The types of agriculture that are emphasized in
federal policy are regionally concentrated in the Great Plains, the
Midwest, and the South. Most of current federal ag policies originated
in the 1930s as part of an overall package intended to keep rural states
from falling into a permanent second-class economic status. The package was
created largely with the support of the more urban coastal states.

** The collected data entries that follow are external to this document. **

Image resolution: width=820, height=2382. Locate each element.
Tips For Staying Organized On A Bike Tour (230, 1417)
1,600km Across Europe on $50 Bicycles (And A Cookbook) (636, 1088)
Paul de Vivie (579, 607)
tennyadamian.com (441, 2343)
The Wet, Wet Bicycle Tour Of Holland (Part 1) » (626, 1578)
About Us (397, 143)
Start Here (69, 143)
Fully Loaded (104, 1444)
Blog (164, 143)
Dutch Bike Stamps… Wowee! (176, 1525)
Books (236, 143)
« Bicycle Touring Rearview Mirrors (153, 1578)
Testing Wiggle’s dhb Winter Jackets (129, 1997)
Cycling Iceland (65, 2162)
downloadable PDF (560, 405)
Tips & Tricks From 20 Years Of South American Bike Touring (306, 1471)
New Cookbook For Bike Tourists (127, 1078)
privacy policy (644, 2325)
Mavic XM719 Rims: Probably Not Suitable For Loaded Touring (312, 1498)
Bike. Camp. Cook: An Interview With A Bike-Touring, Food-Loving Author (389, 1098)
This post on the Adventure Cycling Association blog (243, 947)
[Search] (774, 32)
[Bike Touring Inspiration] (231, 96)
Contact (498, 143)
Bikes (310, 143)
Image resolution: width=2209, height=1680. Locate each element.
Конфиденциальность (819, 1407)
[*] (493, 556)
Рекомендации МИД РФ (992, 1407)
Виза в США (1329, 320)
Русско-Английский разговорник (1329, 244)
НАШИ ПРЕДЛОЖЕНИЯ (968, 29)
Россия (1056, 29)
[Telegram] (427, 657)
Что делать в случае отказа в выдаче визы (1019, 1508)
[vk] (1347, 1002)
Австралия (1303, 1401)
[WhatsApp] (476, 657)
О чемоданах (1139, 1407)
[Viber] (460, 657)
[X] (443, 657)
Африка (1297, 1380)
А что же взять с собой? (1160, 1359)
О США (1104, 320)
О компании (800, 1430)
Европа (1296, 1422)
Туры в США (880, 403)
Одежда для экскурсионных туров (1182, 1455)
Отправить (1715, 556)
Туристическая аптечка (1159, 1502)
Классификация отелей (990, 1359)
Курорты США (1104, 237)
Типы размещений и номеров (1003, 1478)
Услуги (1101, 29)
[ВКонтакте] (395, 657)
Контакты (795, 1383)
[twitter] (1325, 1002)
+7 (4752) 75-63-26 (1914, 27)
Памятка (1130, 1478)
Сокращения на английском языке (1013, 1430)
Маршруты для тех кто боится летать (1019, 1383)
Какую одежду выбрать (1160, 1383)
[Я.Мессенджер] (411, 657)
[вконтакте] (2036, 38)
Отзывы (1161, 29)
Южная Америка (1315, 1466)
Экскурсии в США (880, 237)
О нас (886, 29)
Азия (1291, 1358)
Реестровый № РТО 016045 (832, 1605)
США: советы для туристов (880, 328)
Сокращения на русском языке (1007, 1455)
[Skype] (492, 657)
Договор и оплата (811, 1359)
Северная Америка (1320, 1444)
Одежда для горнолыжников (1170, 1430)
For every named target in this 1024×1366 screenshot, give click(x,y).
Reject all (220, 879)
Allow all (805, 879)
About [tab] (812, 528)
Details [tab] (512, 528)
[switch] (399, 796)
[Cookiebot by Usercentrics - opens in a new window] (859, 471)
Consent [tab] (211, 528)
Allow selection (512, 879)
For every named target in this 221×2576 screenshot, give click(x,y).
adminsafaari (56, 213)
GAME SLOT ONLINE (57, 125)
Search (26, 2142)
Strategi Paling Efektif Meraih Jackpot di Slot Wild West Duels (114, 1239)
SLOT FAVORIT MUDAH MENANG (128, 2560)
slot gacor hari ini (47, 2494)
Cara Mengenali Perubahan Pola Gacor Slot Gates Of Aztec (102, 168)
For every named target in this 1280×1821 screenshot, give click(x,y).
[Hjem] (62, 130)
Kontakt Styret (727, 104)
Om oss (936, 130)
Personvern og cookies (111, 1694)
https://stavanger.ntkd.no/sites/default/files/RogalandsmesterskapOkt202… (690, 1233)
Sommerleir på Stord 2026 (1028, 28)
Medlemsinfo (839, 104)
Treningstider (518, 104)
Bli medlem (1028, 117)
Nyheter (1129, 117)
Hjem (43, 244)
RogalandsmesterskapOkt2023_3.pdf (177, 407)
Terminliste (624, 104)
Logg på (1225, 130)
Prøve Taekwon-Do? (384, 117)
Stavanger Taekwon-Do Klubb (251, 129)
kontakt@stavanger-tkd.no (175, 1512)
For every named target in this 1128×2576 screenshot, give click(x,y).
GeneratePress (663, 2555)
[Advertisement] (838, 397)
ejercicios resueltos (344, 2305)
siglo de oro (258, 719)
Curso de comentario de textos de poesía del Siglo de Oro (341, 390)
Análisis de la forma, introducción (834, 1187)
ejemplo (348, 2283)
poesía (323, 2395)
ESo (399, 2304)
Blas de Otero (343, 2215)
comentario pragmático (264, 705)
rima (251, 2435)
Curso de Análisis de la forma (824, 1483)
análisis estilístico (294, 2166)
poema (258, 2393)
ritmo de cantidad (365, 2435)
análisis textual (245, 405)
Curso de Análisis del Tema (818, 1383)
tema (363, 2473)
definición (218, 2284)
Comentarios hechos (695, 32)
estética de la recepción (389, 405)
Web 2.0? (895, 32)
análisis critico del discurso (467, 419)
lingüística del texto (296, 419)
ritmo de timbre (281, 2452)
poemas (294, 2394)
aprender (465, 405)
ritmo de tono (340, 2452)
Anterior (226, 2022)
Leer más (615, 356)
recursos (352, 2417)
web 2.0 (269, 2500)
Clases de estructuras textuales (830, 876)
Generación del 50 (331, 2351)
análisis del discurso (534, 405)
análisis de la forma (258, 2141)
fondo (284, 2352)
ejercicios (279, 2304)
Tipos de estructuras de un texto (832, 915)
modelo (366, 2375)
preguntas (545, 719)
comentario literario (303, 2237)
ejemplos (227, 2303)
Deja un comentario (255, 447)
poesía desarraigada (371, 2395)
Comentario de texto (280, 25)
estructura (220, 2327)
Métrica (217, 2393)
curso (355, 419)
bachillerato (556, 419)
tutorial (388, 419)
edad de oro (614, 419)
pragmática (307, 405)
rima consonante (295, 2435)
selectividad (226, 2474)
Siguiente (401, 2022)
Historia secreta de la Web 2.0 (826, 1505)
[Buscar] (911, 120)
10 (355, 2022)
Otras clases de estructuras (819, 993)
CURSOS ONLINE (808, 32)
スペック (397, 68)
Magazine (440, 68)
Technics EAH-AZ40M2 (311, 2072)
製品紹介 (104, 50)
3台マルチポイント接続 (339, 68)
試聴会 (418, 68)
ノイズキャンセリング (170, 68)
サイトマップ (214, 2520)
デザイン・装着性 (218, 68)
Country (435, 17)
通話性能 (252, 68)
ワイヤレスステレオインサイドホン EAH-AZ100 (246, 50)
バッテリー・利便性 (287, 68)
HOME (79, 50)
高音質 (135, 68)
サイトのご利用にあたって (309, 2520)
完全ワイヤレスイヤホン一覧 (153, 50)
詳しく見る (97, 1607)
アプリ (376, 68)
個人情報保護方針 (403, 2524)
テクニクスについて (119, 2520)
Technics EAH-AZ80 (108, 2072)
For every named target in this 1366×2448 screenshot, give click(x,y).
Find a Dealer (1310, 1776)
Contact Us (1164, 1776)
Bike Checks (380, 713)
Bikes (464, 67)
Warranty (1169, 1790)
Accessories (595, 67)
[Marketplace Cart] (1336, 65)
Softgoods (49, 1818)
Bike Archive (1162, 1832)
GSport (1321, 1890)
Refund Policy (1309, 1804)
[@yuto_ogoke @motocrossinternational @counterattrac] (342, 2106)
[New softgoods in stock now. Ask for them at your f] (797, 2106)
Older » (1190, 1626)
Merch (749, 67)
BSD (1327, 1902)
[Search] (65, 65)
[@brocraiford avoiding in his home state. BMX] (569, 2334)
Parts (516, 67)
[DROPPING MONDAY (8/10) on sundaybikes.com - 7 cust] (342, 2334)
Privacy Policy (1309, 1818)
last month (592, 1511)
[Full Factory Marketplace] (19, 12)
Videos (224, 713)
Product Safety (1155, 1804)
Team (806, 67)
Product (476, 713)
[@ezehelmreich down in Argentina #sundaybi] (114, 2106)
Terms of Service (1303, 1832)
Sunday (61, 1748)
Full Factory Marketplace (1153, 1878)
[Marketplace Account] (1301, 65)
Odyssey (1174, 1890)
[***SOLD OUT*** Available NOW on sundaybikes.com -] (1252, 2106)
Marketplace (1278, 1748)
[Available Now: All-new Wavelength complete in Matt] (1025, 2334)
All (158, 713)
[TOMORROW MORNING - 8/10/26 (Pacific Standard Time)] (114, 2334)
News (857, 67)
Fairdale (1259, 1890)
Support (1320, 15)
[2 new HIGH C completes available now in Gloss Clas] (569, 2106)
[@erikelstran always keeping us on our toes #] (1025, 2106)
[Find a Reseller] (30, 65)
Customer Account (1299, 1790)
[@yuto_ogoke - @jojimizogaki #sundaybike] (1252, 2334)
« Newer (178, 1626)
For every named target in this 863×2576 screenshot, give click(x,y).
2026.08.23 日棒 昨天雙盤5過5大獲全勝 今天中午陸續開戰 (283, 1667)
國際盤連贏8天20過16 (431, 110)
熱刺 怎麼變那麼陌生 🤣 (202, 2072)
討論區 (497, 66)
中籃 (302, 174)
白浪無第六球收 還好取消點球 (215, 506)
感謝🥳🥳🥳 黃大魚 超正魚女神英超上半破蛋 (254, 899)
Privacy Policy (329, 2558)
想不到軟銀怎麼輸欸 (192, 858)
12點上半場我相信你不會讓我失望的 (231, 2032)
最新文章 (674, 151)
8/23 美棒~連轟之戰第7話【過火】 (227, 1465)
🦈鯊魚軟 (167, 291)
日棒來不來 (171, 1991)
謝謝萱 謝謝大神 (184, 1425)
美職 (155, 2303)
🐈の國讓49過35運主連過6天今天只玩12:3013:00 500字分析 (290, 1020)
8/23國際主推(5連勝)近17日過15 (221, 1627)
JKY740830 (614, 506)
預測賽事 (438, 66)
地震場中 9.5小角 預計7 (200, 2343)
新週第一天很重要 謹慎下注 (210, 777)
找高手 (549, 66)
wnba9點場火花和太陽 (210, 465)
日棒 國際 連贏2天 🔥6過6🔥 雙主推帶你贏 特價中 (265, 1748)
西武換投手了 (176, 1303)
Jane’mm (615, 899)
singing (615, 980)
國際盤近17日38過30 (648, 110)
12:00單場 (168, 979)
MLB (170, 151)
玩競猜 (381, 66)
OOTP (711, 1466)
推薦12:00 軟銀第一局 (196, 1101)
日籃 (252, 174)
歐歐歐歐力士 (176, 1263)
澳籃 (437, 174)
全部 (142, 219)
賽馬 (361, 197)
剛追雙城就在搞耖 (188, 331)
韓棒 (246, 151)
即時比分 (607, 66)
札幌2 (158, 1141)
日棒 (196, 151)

Without the leverage provided by the Senate and EC, rural states have
(at least in their own minds) reasons to fear that they would be put
back on the path to being second-class.
For the first 120 years or so of US history, one of the federal government's priorities was to transfer its public land holdings to private or state hands (see state land trusts and various homestead acts). That policy was changed around 1900, and the federal government decided to retain its holdings (a policy change that was eventually stated formally in the Federal Land Policy and Management Act of 1976). Today, the large federal land holdings are heavily
concentrated in the West. States in which a large portion of their area
is held by the federal government have a long history of distrusting the
federal government's management of those areas (with some historical
justification). In large part due to the leverage that the Senate and
EC give those states, they have been able to insist for the last
half-century that the Secretary of the Interior, who oversees most of the federal lands, be from a western state*.
Federal policy regarding regulation of coal-fired electricity generation provides yet another example. Ten states sued the federal Environmental Protection Agency a few years back in a (so far successful) attempt to force the EPA to regulate CO2. Of the ten, coal makes up a small part of electricity generation in eight. In a separate lawsuit a few years later, 14 states sued the EPA over its newest rules regarding particulate/NOx/SOx restrictions. In most of the 14, coal provides a large share of their generating capacity. States that are heavy coal users for historical reasons fear that other states will be able to force them into making expensive changes in their infrastructure.
The original Senate/EC compromise dealt with the fears of states with small- or medium-sized populations that federal policy would be determined by a small number of heavily-populated states. There continue to be issues where that same fear exists today. It is highly improbable that the US Constitution will be amended to get rid of by-state representation. The EC may be circumvented by state statutes such as the National Popular Vote Interstate Compact, but so long as amendments are voted on by states, the EC isn't going to be abolished.
* This may change. Following the Deepwater Horizon oil spill in 2010, the question was asked, "What does a westerner know about deep water oil and gas production on the federal lands in the Gulf of Mexico?" If there is a perception that the important federal holdings are the offshore Atlantic and Gulf regions, the western states may lose their leverage.